Search The Line of Best Fit
Search The Line of Best Fit
Skullcrusheer 2

On the Rise
Skullcrusher

27 July 2020, 08:00

As reserved and reticent in real life as she is in her blistering songs, Helen Ballentine is a rebel at heart; she rebelled against classic piano, her upstate New York hometown of suburban Westchester, against studio art, and finally against the commercialisation of the art industry.

When we talk, Ballentine - who makes music as Skullcrusher - is a few months into lockdown. She’s spending it in the family house of boyfriend Noah Weinman, of LA collective Runnner. “I remember coming here to his house and having this day where I was voicing wanting to quit my job and I left and feeling excited to do that," she tells me, dirty blonde hair haphazardly pinned back, and a cardigan thrown over floral attire. "Everything happened after that. He [Weinman] was a really influential part of me making that decision. He was one of the first people I played these songs to, he suggested we record ‘Places/Plans’, so we did. We started working on it over the summer for fun, but by the end of the summer I was like ‘oh I could put together an EP.'"

“Places/Plans” was released this January and was promptly followed by a cascade of industry interest. Although by 17 she seemed to be set for a career in studio art, music has always been in the pipeline for the Mount Vernon-raised musician. With both parents working artists - her mother an actress, performing in local theatres; and her father a musician-come-banker – art was seminal to Ballentine’s upbringing. While her dad introduced her to the older folk music that permeates her own melodies – Joni Mitchell, Dylan, The Beatles; her mom played Madonna and Beck.
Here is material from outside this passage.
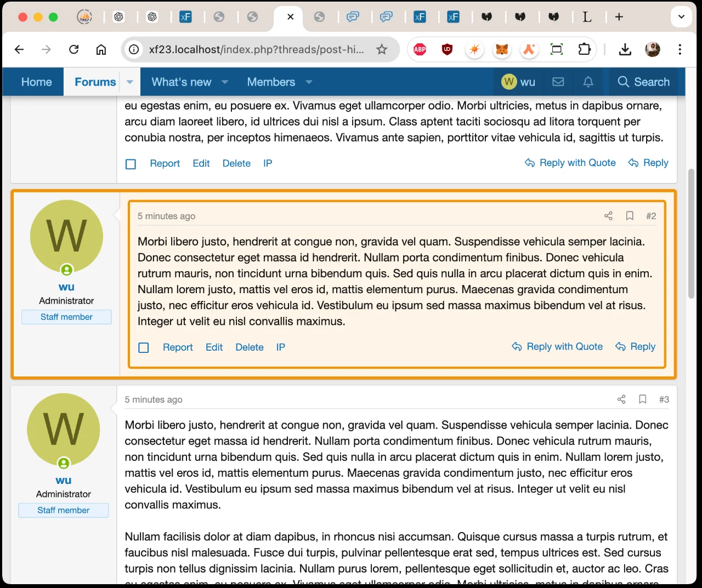This screenshot has height=588, width=702.
Task: Bookmark post #2 using the bookmark icon
Action: [x=630, y=216]
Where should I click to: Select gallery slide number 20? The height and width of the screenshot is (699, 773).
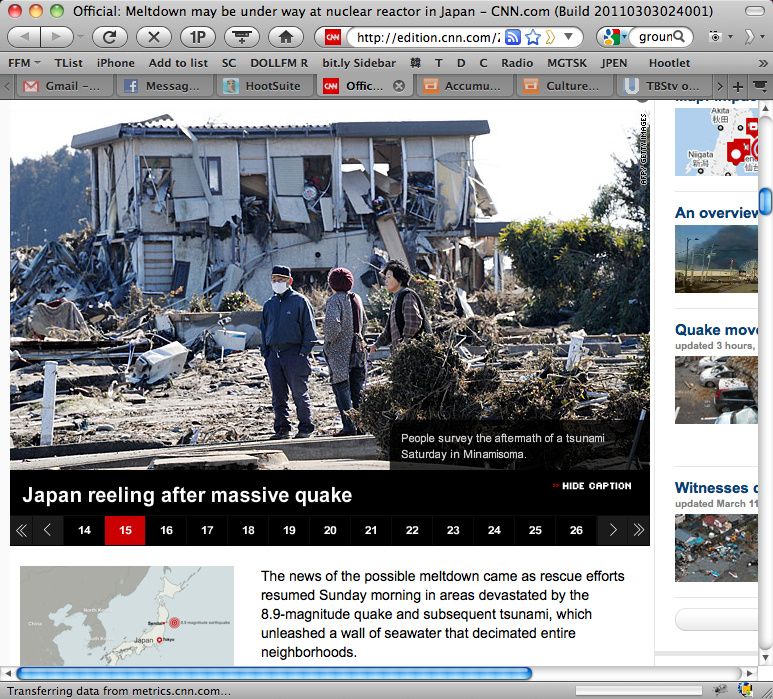[x=330, y=530]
Ballentine began learning piano aged five; starting with classical music, she later moved towards learning the songs she liked – James Taylor at first, then Radiohead and Regina Spektor. She picked up the guitar in high school, playing covers and performing at local coffee houses. Then, studio art in her small private school in Westchester county, pushed into it due to the limited arts programs available at the school. Her father urged her into a song writing class at a local music school that she hated for the extra work, the theory, and the unnatural nature of writing to a deadline.
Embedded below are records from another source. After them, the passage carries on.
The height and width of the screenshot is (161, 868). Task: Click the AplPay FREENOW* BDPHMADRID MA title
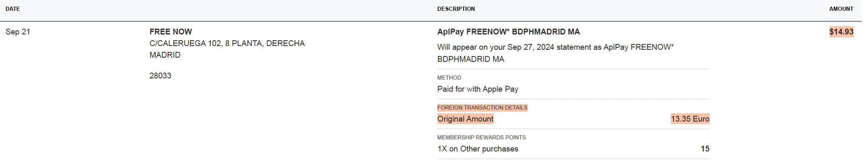[x=508, y=32]
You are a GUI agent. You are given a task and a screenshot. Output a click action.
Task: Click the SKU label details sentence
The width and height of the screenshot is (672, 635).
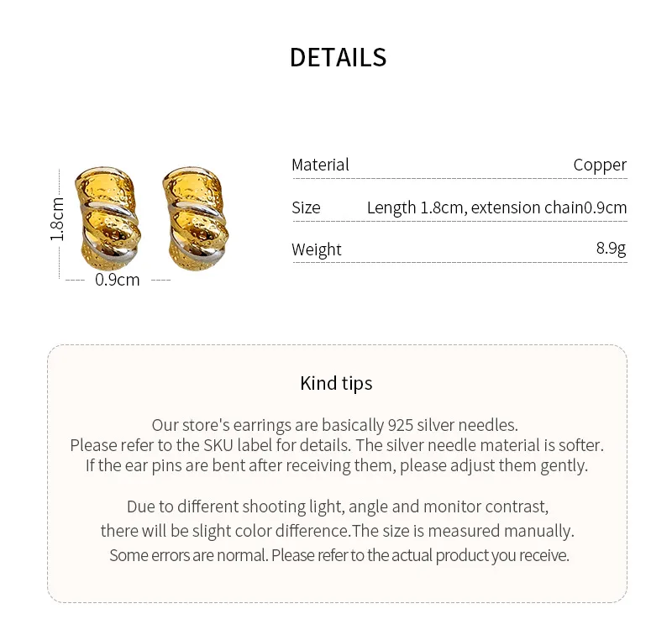coord(336,445)
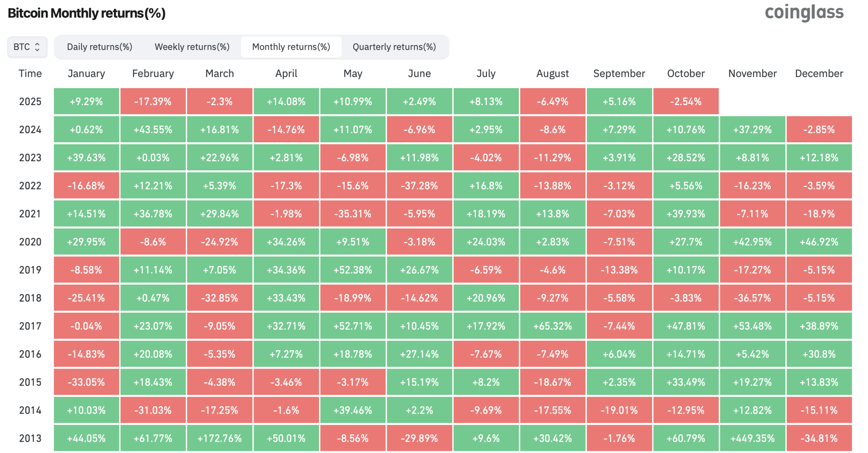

Her father played an important role in encouraging her artistically. He studied music in college, Ballentine explains, but changed his major halfway through to finance, "for a more practical route. It was an interesting dynamic because he was always sad that he didn’t do music.” I’m immediately aware of an ominous foreshadowing in this sentiment: the banker, barred from music due to the pressure of career stability, forever regretting his lost love of the art; and his daughter, accidentally in the art world, 23 years into a struggle to commit to music as her own career.

Ballentine moved to LA in 2014, attending USC for studio art, before becoming a gallery assistant for a year in 2017. While at college, she picked up guitar lessons and started song writing again. “I hated the songs I was writing and that made me feel bad," she explains. "I was thinking ‘I’m not good at art, and now I’m not good at music, so now what do I do?’”
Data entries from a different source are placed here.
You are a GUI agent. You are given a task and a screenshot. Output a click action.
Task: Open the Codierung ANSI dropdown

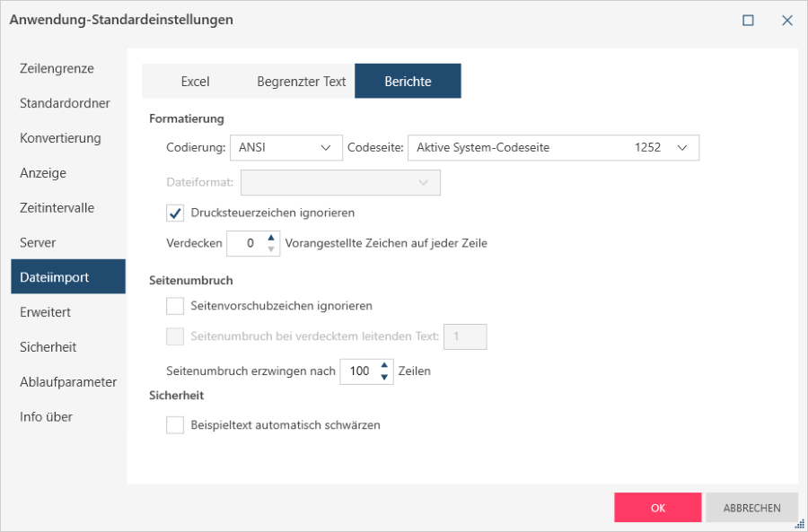point(285,147)
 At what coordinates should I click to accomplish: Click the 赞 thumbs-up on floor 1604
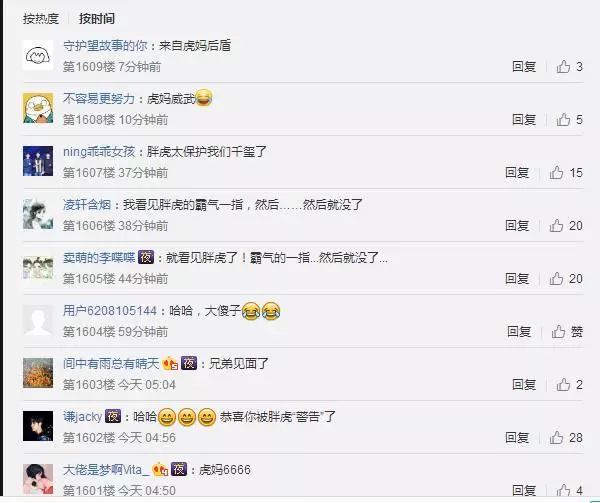click(x=567, y=332)
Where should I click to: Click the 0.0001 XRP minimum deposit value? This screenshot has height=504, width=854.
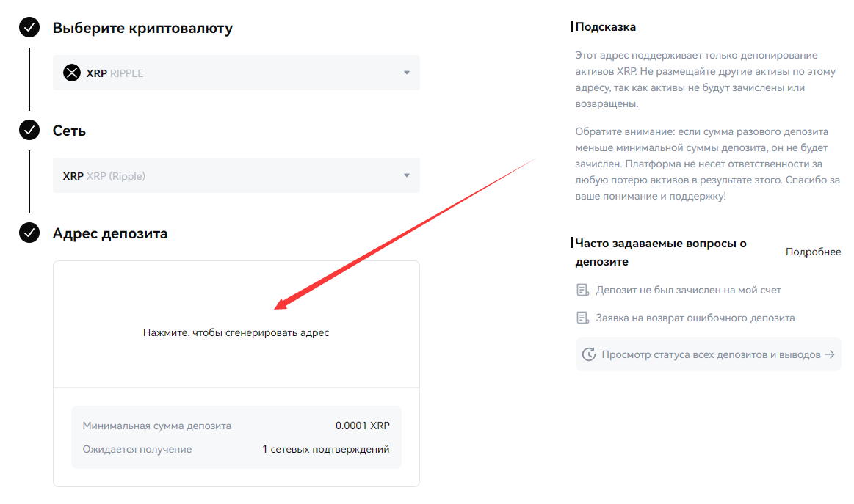[362, 426]
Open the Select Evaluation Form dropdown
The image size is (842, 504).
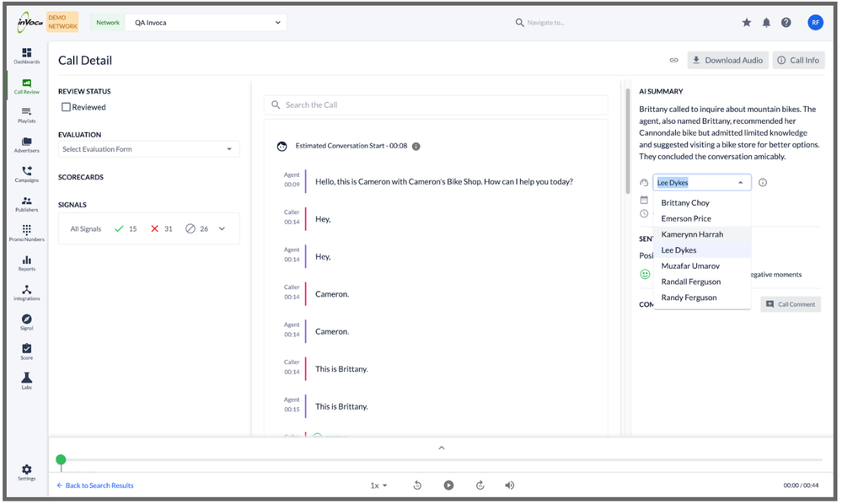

This frustration and confusion led, perhaps inadvertently, to one summer of depression where she listened to Nick Drake obsessively, and his hum drum fingertips now stain her music. “I was like, ‘I’m depressed and listening to Nick Drake,'" she tells me. "It felt like letting myself feel it completely, making it more visceral. I learnt his songs on guitar, and it taught me a lot about open tunings, different kinds of chord voicing. It really influenced the way I play guitar and write music.”

Drake certainly belongs to a category of messy muses that are echoed in these delicately dark songs. Laura Marling is also there in the open tunings, and she seems to hide behind the pensive visage of Ballentine herself. Alex Gee, Grandpa and Halfwaif are also on her influences list, for their “Radiohead, electonic-y folk overlay.” Despite this ostensibly obvious scene, Ballentine still isn’t sure where she will end up in terms of genre, but for now would put herself somewhere between pure folk and cult indie.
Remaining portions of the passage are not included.